BUSH THEATRE UNTIL 26 JUNE 2021
WRITER: PHOEBE ECLAIR POWELL
DIRECTOR: ATRI BANERJEE
CAST: KELLY GOUGH
REVIEW by SUSAN GRAY
Kelly Gough gives a spirited performance as a nameless, lonely, thirtysomething estate agent in Phobe Eclair Powell’s Harm. And Lee Curran’s lighting design is superb, transforming an essentially barren stage, except for a giant bunny, into a mirror of the protagonist’s mind. The darker her desires become, the larger and deeper the shadows grow.
As the title suggests, the interior and exterior world of Harm are bleak. The narrator watches passionate pigeons on her windowsill for something to do, her estate agent boss Barry is a sleaze ball, and the two people who want her in their life - her father and stepmother - are blemished by the fact her stepmother Cassie was a childhood friend, two years above her at school.
Into this arena of disappointment comes influencer Alice who, in the absence of Barry, our narrator shows around a £2 million house. When Alice puts her Insta account into the estate agent’s phone and presses ‘follow’, what would be a weightless encounter in cyberspace, turns into an increasingly bruising one in real life.
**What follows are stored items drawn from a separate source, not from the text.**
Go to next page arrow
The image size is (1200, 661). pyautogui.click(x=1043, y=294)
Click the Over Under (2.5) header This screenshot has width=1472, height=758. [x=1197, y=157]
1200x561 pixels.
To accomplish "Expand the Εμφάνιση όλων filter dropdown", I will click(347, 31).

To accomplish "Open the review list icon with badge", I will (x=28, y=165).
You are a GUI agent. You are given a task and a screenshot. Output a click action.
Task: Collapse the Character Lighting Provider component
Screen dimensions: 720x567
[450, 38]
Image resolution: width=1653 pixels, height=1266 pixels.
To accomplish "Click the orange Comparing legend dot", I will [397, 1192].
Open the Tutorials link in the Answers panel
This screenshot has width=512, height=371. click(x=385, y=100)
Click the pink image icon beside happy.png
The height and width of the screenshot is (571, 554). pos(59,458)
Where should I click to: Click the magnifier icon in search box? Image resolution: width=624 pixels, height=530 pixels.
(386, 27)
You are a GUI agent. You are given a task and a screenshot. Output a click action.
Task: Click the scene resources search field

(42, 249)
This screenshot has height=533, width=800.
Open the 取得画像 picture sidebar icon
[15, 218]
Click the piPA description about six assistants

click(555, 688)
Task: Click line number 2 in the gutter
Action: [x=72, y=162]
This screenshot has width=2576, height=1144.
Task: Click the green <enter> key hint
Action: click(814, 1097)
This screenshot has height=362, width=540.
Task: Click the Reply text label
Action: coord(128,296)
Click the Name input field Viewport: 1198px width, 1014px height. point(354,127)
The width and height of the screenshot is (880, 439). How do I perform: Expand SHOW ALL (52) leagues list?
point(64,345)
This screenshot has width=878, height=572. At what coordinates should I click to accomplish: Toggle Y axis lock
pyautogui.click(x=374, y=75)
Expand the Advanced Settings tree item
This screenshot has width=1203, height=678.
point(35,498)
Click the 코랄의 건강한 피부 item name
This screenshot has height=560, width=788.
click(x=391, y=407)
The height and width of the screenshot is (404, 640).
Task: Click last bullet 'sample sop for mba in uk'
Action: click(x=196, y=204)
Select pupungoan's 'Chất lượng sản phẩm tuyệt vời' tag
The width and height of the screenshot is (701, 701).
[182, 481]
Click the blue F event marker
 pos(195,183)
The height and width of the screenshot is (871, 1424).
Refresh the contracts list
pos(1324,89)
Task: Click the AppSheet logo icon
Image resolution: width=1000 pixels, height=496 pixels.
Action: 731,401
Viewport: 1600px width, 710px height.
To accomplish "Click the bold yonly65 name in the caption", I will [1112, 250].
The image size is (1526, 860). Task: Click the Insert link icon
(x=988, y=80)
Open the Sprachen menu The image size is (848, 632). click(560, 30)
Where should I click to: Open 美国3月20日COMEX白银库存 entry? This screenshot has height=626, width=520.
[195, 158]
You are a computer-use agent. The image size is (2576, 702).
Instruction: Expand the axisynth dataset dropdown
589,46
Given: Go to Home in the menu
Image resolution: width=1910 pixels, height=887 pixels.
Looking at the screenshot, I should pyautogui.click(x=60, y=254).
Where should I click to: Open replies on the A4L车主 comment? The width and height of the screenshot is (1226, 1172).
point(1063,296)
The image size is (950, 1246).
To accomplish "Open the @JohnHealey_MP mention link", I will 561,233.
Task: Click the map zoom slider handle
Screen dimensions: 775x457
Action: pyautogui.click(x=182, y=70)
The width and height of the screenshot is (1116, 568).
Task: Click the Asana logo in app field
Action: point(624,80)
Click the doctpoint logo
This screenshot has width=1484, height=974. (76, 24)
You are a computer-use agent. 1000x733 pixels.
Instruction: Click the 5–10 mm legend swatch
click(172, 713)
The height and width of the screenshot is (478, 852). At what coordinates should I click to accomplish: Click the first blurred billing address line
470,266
As everybody who enjoyed Matt Spicer’s Ingrid Goes West (2017) will know, when civilians infiltrate the realm of popular influencers, the results trend toward cataclysmic. But before a wrecking ball is taken to Alice’s picture perfect life of pizza ovens and Kilner jars, we do get to meet some astutely drawn supporting characters with Alice’s husband Daniel, who is trying to score a deal with a protein drink brand, and yoga influencer IzzyBeBright. Daniel and Izzy are far more openly contemptuous of ‘that fucking estate agent’ than Alice.
Running parallel to the narrator’s real life stalking of Alice from farmers’ market to yoga studio to party, is her involvement in "Tittle", an online forum simultaneously obsessed and enraged by influencers. ‘I became SadBitch 11, because there were ten sad bitches ahead of me.’ As long as she can offer scoops on Alice’s ‘real’ life, her star rises, but once her access runs dry, Tittle becomes as arid and critical as the influencers it critiques.
Harm ends with the devastation of Alice and the narrator’s lives. I struggled with the hospital stalking section, as my experience of NHS maternity wards is they have Fort Knox style security. Perhaps this is an event that only happened in the narrator’s imagination, and should not be taken too literally. With life experienced through the prism of social media, it becomes hard to tell them apart.
Harm is an insightful exploration of promoted envy and self loathing, but because that exploration is tied to a take on social media, whose inherently febrile nature date stamps each performance, the full impact is little blunted. It is a testament to Kelly Gough’s performance that she is able to power against this current, and land her audience safely on the other side.